(WORK TASK) When you reach the line that contains "Task: Expand the Battery type HVS dropdown" in the entries below, begin returning lines exactly as written and continue through the last one.

______________________________

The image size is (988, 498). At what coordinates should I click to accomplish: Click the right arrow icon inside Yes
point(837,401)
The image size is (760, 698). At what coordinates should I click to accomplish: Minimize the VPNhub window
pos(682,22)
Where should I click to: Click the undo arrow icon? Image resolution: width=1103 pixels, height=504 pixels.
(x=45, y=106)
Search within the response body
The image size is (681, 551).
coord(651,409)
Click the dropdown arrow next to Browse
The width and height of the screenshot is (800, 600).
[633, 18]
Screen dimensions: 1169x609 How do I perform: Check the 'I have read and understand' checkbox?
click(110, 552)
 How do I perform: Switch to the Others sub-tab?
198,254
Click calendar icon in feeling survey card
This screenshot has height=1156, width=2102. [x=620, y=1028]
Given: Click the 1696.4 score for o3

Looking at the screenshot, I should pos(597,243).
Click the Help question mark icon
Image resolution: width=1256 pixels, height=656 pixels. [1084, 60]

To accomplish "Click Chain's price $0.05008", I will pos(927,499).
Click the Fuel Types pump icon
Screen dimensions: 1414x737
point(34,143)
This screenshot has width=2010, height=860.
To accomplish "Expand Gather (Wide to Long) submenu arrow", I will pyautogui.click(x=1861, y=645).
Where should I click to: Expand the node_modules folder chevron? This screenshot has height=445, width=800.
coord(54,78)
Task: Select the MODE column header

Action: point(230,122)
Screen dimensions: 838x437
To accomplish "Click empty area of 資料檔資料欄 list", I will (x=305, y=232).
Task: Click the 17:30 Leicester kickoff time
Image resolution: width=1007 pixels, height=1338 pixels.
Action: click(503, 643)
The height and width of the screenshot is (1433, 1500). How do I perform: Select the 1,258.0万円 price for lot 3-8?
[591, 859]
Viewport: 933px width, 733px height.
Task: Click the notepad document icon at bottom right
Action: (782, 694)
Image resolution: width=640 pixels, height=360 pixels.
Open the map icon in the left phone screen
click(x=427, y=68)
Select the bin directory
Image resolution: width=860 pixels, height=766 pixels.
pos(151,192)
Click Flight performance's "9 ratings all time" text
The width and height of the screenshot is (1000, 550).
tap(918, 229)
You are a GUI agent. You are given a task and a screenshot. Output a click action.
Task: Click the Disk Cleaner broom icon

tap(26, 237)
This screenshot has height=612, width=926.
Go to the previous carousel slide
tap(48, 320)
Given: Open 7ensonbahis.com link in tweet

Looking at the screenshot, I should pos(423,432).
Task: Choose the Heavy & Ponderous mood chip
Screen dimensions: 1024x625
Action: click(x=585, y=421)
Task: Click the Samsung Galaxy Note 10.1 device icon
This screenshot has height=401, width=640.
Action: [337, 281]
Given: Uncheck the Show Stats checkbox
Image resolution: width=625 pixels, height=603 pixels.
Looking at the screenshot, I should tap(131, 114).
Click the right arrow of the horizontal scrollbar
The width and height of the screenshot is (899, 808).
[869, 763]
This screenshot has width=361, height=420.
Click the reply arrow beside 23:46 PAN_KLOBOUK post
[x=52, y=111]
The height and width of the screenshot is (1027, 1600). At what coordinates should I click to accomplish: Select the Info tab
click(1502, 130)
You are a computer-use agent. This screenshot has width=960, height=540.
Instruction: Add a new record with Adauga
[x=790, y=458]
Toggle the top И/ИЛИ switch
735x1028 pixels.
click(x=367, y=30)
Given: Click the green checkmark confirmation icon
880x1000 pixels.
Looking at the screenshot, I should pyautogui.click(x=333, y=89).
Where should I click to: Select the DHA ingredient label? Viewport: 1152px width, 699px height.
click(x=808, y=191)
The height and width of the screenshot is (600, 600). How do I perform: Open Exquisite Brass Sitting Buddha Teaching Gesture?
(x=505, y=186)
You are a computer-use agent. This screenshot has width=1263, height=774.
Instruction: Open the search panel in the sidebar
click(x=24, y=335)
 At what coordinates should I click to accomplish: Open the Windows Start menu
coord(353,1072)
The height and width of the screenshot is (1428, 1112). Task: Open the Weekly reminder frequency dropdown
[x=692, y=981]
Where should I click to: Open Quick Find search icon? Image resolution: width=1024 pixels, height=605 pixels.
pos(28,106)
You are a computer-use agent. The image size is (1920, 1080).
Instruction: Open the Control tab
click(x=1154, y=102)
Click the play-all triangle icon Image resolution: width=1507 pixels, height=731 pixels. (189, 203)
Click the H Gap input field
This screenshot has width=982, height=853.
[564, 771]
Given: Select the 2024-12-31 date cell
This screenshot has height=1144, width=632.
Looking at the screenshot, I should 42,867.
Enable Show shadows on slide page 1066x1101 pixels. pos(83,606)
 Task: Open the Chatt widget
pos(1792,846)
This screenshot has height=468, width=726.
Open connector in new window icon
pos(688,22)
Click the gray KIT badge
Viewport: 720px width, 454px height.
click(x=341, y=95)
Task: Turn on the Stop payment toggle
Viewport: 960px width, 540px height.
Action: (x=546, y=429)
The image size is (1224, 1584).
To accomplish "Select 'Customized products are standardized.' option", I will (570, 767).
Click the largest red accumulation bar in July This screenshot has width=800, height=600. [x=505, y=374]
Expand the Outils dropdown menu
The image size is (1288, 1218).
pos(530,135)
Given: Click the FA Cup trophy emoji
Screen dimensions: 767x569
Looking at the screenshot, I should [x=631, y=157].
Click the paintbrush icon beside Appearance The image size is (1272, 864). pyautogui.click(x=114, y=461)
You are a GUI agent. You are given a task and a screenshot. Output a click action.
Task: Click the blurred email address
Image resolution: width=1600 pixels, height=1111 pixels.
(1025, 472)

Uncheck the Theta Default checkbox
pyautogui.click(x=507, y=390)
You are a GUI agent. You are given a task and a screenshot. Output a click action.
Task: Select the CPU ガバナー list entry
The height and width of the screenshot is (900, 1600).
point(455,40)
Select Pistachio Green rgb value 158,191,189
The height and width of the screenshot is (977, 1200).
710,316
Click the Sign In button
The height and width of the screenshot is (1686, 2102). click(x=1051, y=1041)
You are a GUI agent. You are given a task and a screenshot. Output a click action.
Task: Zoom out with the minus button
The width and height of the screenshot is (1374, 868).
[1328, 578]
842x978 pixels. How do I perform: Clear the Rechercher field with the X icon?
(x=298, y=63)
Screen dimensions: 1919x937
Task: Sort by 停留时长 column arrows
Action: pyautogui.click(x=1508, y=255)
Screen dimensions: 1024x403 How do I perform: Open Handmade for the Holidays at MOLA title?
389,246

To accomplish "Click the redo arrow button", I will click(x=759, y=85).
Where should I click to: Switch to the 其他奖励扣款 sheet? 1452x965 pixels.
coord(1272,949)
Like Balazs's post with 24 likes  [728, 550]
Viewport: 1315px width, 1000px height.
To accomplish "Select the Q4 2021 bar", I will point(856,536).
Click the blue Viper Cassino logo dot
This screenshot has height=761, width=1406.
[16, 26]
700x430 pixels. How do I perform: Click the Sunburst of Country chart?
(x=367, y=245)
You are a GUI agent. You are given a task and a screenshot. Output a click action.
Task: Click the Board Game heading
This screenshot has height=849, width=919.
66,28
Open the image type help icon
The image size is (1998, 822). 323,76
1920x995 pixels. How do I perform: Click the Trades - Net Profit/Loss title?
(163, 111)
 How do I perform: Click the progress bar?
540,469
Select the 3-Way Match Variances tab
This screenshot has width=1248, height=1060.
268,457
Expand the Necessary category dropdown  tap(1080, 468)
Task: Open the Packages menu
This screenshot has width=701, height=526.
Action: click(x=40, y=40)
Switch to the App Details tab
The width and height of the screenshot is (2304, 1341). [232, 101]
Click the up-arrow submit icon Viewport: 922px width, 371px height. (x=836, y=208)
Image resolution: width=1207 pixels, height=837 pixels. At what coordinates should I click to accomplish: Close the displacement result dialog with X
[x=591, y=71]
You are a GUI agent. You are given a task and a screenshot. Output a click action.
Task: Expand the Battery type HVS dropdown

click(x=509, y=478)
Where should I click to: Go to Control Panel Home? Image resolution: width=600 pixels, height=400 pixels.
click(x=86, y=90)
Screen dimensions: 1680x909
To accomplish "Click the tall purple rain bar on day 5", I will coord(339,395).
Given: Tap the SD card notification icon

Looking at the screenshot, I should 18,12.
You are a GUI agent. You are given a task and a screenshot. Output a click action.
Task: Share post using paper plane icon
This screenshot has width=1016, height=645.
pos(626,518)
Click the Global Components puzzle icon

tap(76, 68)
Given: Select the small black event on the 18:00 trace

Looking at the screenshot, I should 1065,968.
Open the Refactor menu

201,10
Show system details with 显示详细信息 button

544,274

______________________________

(RESULT BELOW)
Task: Expand the Battery type HVS dropdown

click(x=509, y=478)
Where should I click to: Go to Control Panel Home? Image resolution: width=600 pixels, height=400 pixels.
click(x=86, y=90)
Screen dimensions: 1680x909
To accomplish "Click the tall purple rain bar on day 5", I will coord(339,395).
Given: Tap the SD card notification icon

Looking at the screenshot, I should 18,12.
You are a GUI agent. You are given a task and a screenshot. Output a click action.
Task: Share post using paper plane icon
This screenshot has width=1016, height=645.
pos(626,518)
Click the Global Components puzzle icon

tap(76, 68)
Given: Select the small black event on the 18:00 trace

Looking at the screenshot, I should 1065,968.
Open the Refactor menu

201,10
Show system details with 显示详细信息 button

544,274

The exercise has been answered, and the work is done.